Goal: Copy the stretch of records from the line containing "Task: Select the 约34.61m²" through the line containing "Action: 236,348", requests included, and scale every answer coordinate by 0.3, rounding to whole numbers with halves rounded up. Leave all numbers in the requests unchanged.

start Data lines

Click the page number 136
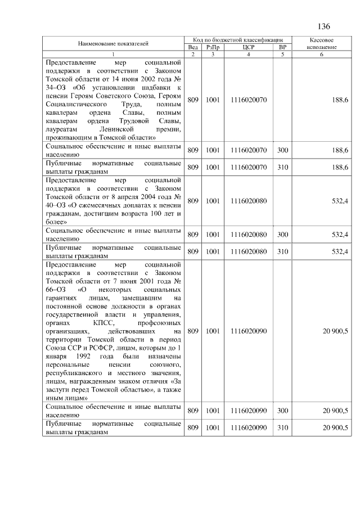point(323,27)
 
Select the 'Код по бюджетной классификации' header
point(237,40)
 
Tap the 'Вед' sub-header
point(192,47)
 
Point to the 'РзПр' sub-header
point(212,47)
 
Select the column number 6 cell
point(323,54)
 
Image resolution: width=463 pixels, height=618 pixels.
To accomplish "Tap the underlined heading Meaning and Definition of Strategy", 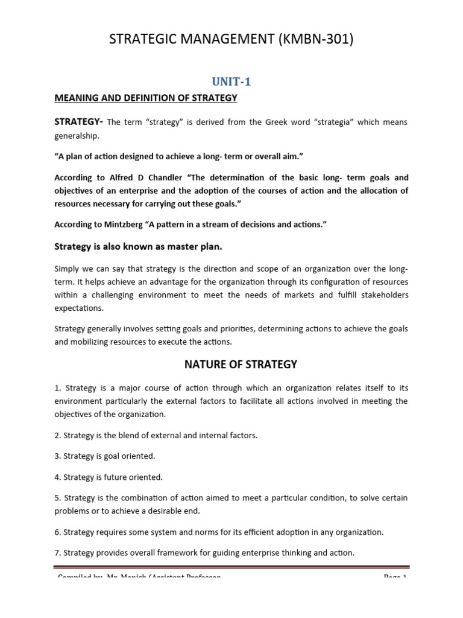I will click(146, 98).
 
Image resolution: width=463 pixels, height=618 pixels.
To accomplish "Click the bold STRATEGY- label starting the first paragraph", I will click(79, 122).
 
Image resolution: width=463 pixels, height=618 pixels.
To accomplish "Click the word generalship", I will click(78, 136).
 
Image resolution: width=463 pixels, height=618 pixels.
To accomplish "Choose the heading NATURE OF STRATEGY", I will click(231, 364).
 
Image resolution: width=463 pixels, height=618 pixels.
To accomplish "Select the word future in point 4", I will click(117, 477).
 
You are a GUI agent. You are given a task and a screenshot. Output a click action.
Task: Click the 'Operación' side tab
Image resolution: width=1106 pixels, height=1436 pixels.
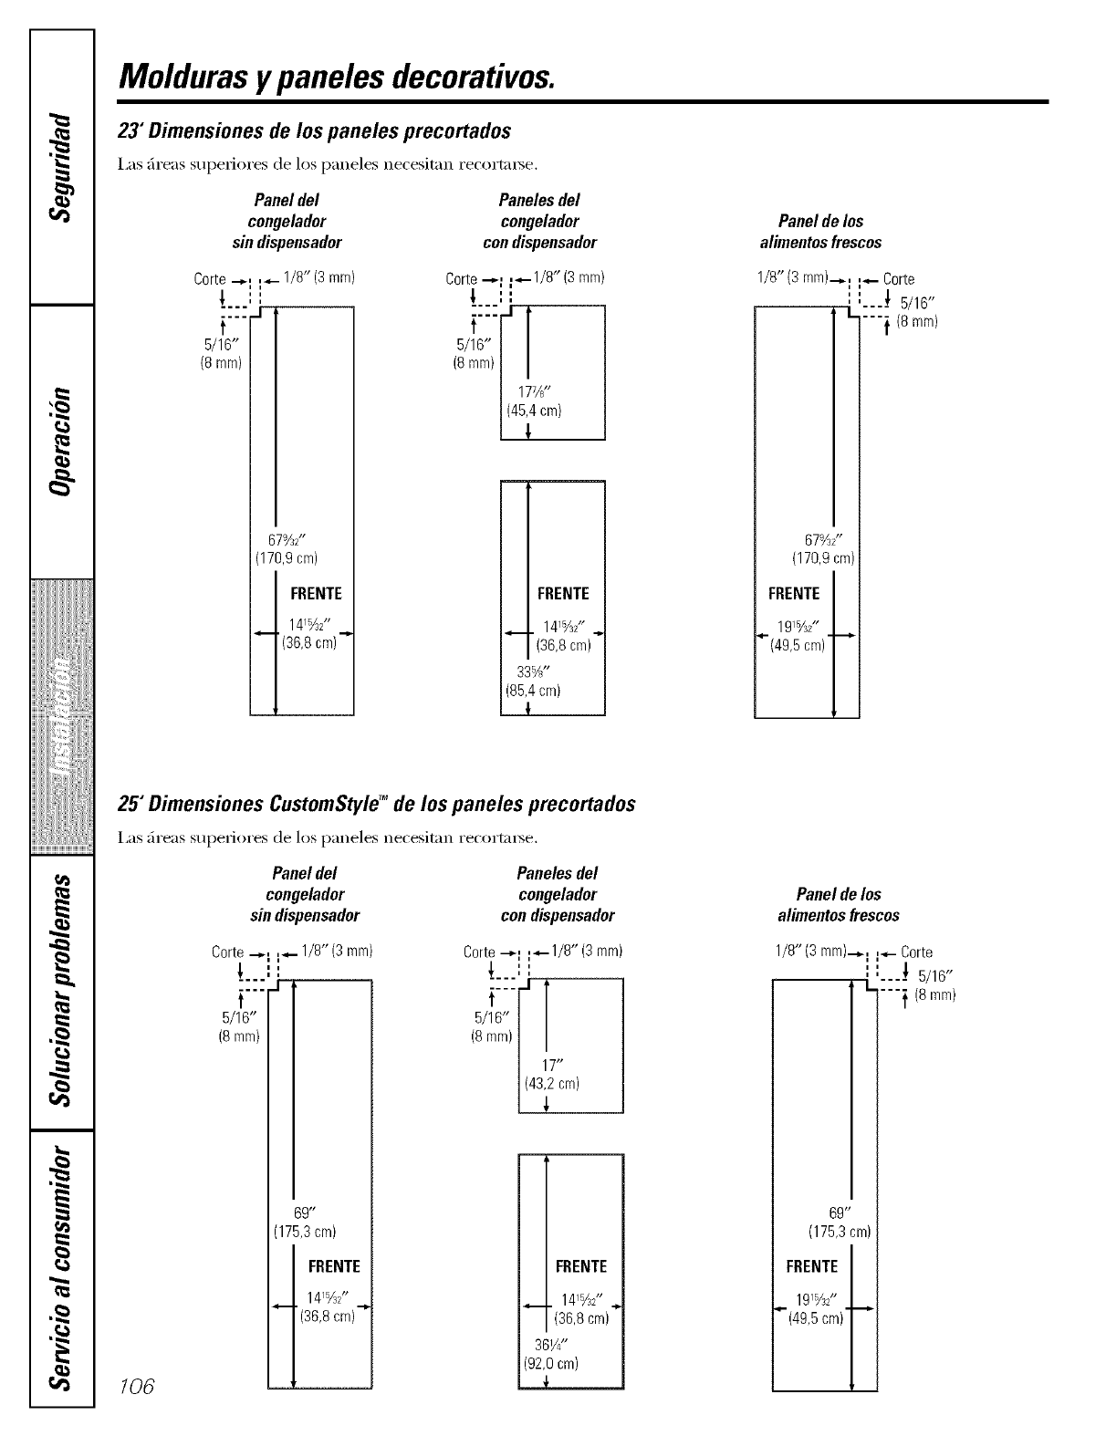[x=61, y=441]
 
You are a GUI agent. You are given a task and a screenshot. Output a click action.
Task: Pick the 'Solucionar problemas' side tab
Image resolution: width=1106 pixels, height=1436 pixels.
[x=61, y=991]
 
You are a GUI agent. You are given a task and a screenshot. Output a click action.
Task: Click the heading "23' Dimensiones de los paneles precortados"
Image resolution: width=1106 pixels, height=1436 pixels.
[x=314, y=130]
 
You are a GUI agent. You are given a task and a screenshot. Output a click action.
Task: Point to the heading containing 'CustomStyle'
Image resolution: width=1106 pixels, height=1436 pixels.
[x=376, y=804]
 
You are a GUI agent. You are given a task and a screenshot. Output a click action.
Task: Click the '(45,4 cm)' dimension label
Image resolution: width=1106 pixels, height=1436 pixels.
[x=533, y=411]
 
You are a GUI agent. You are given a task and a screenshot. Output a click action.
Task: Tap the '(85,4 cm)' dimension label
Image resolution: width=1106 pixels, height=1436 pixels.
[x=532, y=691]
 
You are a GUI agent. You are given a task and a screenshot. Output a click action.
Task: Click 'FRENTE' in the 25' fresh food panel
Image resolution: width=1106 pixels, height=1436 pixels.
[x=811, y=1266]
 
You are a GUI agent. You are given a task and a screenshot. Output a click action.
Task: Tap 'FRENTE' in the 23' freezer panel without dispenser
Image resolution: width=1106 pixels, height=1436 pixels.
[x=316, y=594]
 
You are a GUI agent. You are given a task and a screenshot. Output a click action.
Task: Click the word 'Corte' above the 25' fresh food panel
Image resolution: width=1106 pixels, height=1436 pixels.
[x=916, y=952]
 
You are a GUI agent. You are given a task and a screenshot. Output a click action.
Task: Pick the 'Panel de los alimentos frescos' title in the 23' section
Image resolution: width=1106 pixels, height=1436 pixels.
[x=820, y=232]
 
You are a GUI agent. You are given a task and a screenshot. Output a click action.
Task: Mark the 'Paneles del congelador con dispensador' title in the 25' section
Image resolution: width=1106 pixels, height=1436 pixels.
[x=558, y=894]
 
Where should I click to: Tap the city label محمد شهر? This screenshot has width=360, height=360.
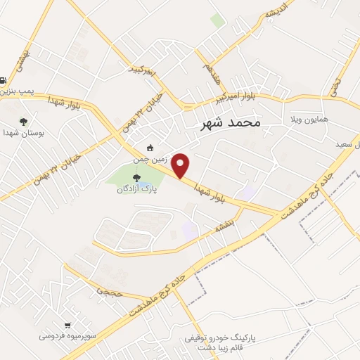[x=226, y=122]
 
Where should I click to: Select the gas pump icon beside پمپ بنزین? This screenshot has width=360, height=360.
[x=4, y=80]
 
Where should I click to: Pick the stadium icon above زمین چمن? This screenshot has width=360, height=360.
[x=150, y=148]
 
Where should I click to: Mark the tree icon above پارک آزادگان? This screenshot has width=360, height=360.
[x=136, y=177]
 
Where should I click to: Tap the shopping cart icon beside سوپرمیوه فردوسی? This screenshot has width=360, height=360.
[x=67, y=325]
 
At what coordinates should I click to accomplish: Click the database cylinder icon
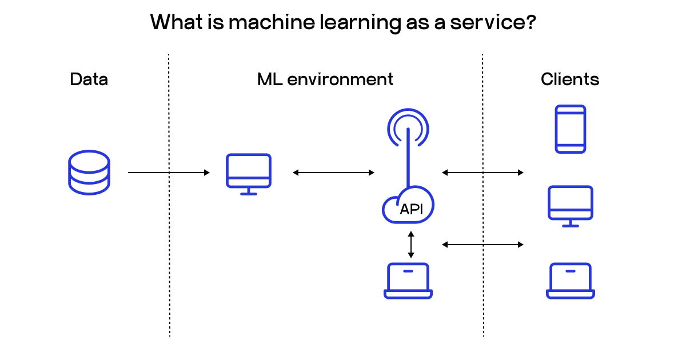coord(89,172)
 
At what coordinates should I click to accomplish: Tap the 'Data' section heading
coord(89,79)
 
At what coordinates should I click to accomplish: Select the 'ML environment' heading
coord(325,79)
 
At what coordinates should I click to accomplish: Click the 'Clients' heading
coord(570,79)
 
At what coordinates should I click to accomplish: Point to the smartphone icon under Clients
coord(571,129)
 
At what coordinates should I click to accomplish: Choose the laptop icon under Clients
coord(571,281)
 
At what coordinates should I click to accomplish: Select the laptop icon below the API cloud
coord(408,281)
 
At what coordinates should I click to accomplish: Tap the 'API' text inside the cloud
coord(411,209)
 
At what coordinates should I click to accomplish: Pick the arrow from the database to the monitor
coord(169,173)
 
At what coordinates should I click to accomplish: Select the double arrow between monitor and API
coord(333,173)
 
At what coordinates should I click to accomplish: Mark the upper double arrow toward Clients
coord(483,173)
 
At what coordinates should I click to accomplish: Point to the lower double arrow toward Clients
coord(483,245)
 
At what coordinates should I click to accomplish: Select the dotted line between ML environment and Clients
coord(483,286)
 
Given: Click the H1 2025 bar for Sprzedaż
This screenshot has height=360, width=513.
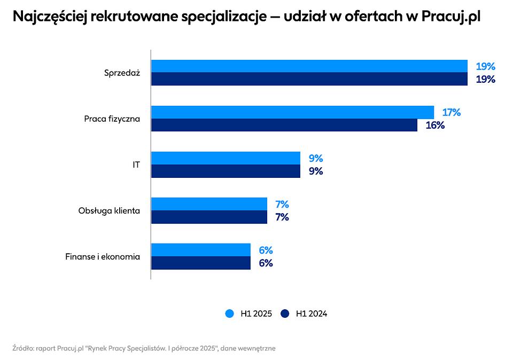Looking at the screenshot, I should [309, 66].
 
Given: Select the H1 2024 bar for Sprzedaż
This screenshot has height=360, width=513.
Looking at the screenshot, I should [309, 79].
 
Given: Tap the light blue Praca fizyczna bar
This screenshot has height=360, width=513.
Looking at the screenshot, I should [292, 112].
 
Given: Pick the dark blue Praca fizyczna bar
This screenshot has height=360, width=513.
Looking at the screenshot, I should [284, 125].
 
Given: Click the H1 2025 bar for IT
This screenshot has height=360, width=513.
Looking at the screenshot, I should [226, 158].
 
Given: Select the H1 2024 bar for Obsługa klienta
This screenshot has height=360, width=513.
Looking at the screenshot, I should [209, 217].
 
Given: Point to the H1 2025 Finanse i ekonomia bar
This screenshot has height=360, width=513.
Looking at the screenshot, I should [200, 250].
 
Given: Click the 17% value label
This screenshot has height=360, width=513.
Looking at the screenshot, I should [451, 112].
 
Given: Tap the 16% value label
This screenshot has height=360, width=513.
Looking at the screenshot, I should [434, 125].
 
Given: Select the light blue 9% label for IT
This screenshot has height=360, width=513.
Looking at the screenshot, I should [316, 158].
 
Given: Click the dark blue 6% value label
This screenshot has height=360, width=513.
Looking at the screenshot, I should [266, 263].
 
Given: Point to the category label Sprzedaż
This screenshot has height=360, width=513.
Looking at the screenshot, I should [122, 73].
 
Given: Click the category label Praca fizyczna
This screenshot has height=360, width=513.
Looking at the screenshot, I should [112, 119].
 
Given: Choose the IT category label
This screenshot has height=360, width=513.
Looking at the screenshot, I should [136, 165].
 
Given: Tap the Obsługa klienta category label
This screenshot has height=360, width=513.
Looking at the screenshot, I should [109, 210].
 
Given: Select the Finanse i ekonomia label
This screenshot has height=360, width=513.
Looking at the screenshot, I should [103, 256].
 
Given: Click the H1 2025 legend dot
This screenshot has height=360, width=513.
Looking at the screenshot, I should [230, 314].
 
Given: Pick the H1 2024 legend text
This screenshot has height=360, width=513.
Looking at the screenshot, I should [312, 314].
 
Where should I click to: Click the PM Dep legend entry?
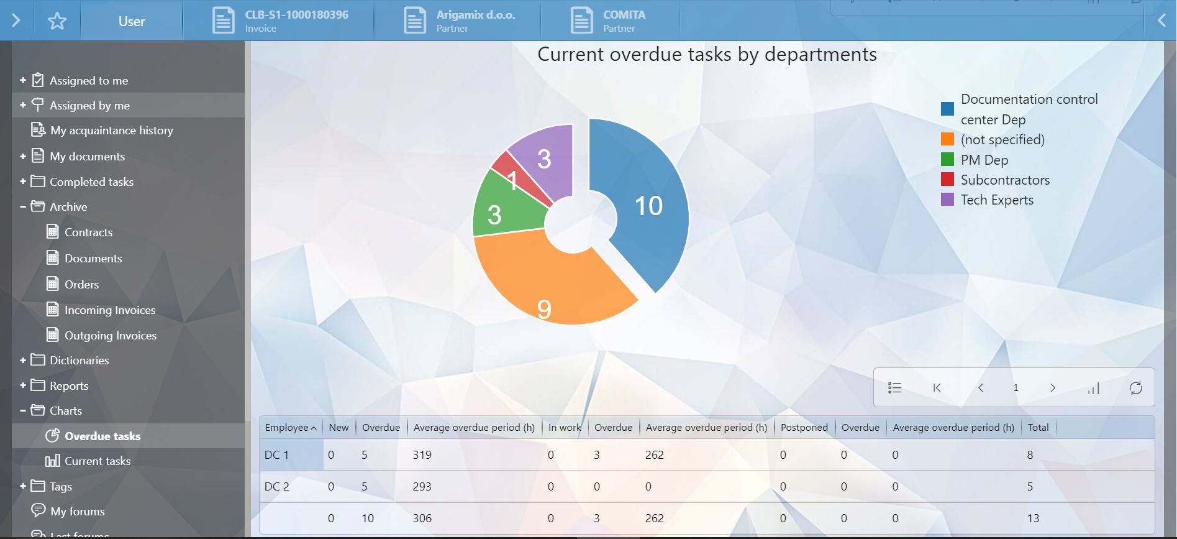click(x=984, y=160)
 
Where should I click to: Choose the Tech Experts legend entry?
click(x=996, y=200)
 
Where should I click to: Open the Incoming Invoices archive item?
click(x=110, y=310)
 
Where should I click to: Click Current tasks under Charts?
click(x=97, y=461)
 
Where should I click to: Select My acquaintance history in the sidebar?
click(x=111, y=130)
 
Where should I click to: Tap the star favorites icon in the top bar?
click(x=57, y=21)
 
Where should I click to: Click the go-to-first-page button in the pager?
click(x=937, y=388)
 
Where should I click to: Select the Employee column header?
click(x=286, y=427)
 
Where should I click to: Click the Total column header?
click(x=1038, y=427)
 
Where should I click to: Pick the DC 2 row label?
click(x=277, y=486)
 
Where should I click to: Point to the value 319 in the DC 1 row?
click(x=422, y=454)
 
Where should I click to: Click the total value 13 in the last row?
click(x=1033, y=518)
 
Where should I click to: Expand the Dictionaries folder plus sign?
click(x=23, y=360)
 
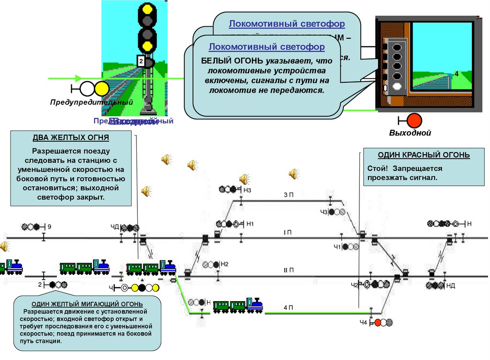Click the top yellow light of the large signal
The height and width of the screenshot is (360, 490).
(146, 10)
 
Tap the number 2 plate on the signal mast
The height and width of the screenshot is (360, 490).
(141, 61)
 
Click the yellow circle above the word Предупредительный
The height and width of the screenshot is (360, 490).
(101, 89)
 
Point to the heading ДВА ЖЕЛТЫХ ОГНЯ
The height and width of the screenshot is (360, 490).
(71, 138)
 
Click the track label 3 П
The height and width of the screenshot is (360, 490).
(288, 194)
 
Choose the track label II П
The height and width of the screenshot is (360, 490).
(288, 270)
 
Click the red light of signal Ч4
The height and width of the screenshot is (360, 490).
(378, 322)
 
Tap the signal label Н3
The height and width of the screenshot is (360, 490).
(247, 190)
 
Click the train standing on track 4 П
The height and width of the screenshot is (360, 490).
(238, 305)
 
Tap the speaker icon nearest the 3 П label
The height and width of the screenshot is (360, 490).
(293, 174)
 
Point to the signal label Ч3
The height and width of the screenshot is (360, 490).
(323, 212)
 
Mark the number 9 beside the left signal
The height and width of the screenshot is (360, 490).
(49, 226)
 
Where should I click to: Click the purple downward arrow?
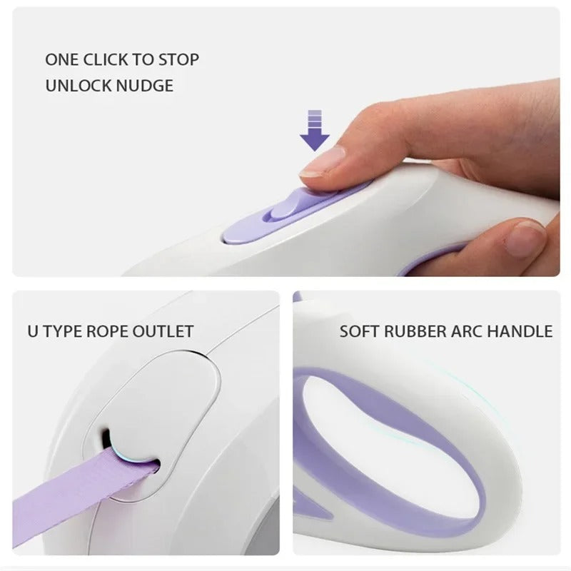315,131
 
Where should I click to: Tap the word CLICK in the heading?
106,60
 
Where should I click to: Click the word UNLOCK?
79,86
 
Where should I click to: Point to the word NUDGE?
145,86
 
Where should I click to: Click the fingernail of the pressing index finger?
324,161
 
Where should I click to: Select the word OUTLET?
163,331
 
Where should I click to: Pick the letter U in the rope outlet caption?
33,331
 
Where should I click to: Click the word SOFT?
360,332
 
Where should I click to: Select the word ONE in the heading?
61,60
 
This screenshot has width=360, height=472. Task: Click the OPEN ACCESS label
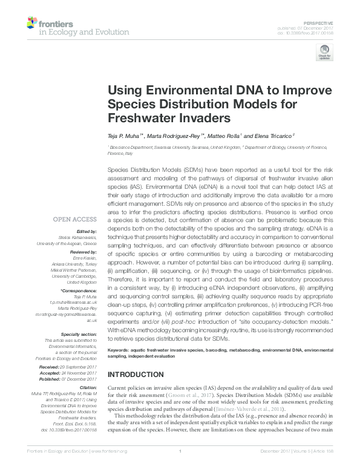pos(76,219)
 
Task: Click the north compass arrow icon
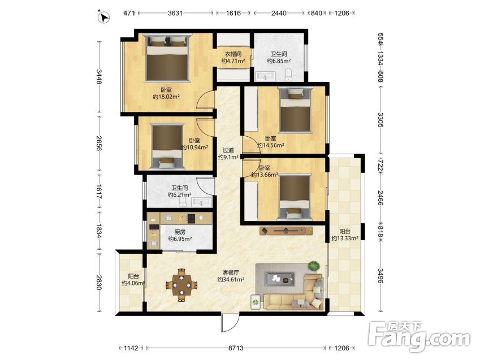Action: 104,17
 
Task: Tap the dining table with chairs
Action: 181,285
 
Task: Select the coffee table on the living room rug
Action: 279,279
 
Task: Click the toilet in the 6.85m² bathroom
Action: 288,75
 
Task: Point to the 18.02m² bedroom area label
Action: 166,97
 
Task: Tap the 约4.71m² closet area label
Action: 233,61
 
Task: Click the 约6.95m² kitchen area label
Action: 180,238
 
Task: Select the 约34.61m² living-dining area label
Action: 231,280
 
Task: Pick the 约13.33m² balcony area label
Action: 345,238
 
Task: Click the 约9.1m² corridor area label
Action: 228,157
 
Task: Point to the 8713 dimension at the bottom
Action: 236,348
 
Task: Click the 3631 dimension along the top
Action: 175,13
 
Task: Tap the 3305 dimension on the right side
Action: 380,120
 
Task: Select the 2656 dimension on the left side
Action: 99,144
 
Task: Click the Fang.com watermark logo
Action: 420,336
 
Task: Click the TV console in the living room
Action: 286,231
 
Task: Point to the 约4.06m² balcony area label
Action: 133,283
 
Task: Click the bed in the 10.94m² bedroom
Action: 167,146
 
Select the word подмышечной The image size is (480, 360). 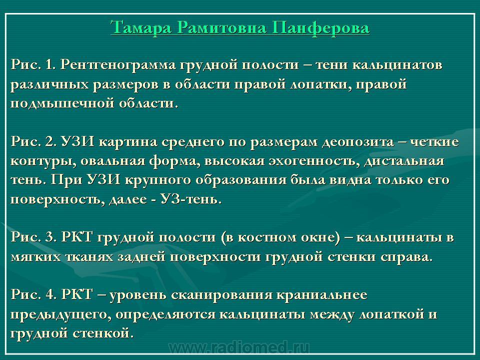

end Data lines

Response to this task:
Task: Select the 约34.61m² living-dining area label
Action: 69,84
 
Task: Pick the 约13.33m² balcony area label
Action: 104,71
 
Task: Click the 约9.1m² corridor area label
Action: 68,47
 
Task: Point to the 8713 dimension at the bottom
Action: 71,104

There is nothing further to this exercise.